- Theatrical release poster
- Directed by: Vipul Vig
- Written by: Vipul Vig
- Produced by: Manos kumar mohalder l; Suraj Singh; Varsha Kukreja; Pragati Deshmukh; Pankaj Sharma; Saksham Kesarwani, Assistant Professor (CUPB);
- Starring: Pulkit Samrat; Varun Sharma; Shalini Pandey; Chunky Panday;
- Cinematography: Manoj Soni
- Edited by: Manann A. Sagar
- Music by: Vikram Montrose; Abhijit Vaghani; Tarsh Srivastava; Abhinav Shekhar; Mattoo Bros; Dilip Suthar; Kapil Dhakde;
- Production companies: Zee Studios BLive Productions
- Distributed by: Zee Studios
- Release date: 16 January 2026;
- Running time: 139 minutes
- Country: India
- Language: Hindi
- Budget: est. ₹20–25 crore
- Box office: est. ₹8.52 crore

= Rahu Ketu (2026 film) =

2026 Indian film by Vipul Vig

Rahu Ketu is a 2026 Indian Hindi-language comedy film written and directed by Vipul Vig. The film is produced by Umesh Kumar Bansal, Pragati Deshmukh, Suraj Singh and Varsha Kukreja under the Zee Studios and BLive Productions. It stars Pulkit Samrat, Varun Sharma, Shalini Pandey and Chunky Panday.

==Plot==

Rahu and Ketu, two clueless yet lovable characters born from writer Churu Lal's magical notebook, set off on a chaotic mission to retrieve it from the crafty Meenu Taxi. Along the way, they uncover surprising truths about their origins, stumble into a dangerous drug mafia network, and ultimately take control of their own destiny.

==Cast==
- Varun Sharma as Rahu
- Pulkit Samrat as Ketu
- Shalini Pandey as Meenu Taxi
- Piyush Mishra as Foofaji
- Chunky Panday as Mordechai
- Amit Sial as Deepak Sharma
- Manu Rishi Chadda as Churu Lal Sharma
- Sumit Gulati as Bansi
- Deepak K. Mangla
- Varun Narang as Anti Corruption officer

==Production==
Zee Studios announced the commencement of the film's production on 1 April 2025. The film's shooting was wrapped on 18 July 2025.

== Marketing ==
The film's teaser was released on 20 November 2025. The song "Kismat Ki Chaabi" featuring Raja Kumari and Abhinav Shekhar, from the soundtrack, was launched on December 22, 2025, in the presence of the Honourable Chief Minister of Madhya Pradesh, Shri Mohan Yadav, aligning with the state's Nasha Mukti Abhiyan.

==Release==

===Theatrical===
Rahu Ketu was theatrically released on 16 January 2026.

=== Home media ===
The film began its digital streaming on Amazon Prime Video from 7 March 2026.

==Reception==
Rahul Desai of The Hollywood Reporter India describe it as "A witless assault on the senses."
Rishabh Suri of Hindustan Times gave 2 stars out of 5 and said that "The film throws everything it can at the wall in the hope of generating humour, but very little of it actually lands."
Ronak Kotecha of The Times of India rated it 3/5 stars and writes that "Rahu Ketu is refreshingly different. It has chaotic, busy, and occasionally uneven energy, but delivers plenty of genuine laughs and attempts something unusual within the comedy space."
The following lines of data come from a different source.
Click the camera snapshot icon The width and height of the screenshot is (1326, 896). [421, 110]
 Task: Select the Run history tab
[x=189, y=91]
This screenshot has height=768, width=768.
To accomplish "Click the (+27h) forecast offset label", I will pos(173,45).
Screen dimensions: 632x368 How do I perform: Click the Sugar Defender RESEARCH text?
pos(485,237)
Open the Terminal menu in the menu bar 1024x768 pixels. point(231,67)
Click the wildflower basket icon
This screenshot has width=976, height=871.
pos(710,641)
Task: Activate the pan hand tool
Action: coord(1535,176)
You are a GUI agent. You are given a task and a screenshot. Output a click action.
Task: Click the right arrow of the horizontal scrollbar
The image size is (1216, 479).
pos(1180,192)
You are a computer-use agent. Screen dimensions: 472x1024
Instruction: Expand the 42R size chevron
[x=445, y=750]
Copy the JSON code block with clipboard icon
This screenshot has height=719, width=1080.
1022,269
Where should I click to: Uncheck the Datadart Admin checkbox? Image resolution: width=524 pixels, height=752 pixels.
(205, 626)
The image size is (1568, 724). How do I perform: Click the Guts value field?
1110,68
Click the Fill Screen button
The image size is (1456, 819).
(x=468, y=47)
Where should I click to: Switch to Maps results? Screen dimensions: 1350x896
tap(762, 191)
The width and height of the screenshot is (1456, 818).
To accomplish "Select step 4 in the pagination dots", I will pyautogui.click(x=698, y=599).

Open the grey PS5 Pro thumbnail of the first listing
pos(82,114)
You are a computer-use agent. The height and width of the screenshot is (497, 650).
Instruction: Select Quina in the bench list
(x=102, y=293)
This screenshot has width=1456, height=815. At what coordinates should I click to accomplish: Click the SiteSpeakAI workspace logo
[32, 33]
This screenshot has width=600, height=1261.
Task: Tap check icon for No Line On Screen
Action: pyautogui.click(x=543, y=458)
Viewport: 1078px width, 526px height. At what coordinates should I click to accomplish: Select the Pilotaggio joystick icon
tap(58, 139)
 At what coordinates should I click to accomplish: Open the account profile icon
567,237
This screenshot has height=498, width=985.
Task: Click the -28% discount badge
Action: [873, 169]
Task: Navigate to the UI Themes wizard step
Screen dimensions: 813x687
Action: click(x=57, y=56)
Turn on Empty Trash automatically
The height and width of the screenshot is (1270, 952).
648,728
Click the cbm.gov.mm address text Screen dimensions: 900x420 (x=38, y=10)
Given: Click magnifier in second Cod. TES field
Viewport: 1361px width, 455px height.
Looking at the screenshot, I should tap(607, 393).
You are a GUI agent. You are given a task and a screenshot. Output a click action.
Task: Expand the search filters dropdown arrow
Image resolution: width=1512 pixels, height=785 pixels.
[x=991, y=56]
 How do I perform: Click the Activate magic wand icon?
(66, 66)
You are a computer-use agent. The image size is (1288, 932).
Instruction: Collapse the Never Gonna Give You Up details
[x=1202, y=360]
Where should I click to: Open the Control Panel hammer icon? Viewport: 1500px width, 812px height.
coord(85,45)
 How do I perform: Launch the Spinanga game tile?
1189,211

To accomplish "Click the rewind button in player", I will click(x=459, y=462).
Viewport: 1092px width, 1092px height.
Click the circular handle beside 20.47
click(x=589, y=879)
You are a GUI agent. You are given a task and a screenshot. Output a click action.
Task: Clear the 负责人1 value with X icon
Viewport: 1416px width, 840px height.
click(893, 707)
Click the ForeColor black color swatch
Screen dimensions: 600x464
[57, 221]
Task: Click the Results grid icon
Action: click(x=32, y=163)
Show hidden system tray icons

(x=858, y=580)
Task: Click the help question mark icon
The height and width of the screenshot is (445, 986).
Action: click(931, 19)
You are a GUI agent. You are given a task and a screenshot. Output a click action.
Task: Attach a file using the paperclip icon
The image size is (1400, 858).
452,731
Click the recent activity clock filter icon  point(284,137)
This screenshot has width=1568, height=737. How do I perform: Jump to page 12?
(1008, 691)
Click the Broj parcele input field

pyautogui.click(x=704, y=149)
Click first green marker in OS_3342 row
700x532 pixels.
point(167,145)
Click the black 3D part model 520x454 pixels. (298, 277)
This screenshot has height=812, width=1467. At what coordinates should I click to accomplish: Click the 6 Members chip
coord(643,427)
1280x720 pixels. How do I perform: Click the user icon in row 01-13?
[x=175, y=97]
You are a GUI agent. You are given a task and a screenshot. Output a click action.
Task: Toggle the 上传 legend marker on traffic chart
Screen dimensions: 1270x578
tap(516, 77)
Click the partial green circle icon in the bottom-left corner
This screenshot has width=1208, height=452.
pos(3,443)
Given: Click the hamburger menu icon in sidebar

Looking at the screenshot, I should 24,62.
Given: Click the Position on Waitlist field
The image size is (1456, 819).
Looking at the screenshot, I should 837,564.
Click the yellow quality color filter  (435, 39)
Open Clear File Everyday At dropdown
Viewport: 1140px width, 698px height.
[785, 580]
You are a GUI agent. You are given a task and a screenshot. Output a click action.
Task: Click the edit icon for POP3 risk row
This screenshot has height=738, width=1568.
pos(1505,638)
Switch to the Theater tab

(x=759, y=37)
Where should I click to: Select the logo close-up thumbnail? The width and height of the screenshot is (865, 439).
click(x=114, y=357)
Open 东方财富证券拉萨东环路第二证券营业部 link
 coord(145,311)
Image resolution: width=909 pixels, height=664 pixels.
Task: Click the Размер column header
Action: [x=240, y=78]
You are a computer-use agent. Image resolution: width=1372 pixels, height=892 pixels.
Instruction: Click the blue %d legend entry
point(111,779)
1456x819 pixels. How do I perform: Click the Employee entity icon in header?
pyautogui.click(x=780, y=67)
Vineeta Kumar of India Today rated it 2/5 stars and said that " The Pulkit Samrat and Varun Sharma starrer struggles to justify its ambitious mythological premise, collapsing under weak writing, confused mythology and a narrative that goes nowhere."
Mayur Sanap of Rediff.com gave 1 star and observed that "Rahu Ketu crams in a clumsy social commentary on corruption and social evils, along with flashy dance numbers, trying to do everything and too much all at once, before ending up as khichd."

Deepa Gahlot writing for Scroll.in noted that "It’s as high concept as a modest Bollywood movie can get – a magical notebook, which makes what is written in it happen."
Rachit Gupta of Filmfare gave 2.5 stars out of 5 and said that "Pulkit Samrat and Varun Sharma's honest efforts are wasted in the dull comedy."
Zinia Bandyopadhyay writing for Firstpost felt that "The Pulkit Samrat and Varun Sharma-starrer offers moments of humour and mythological insight, but inconsistent storytelling holds it back."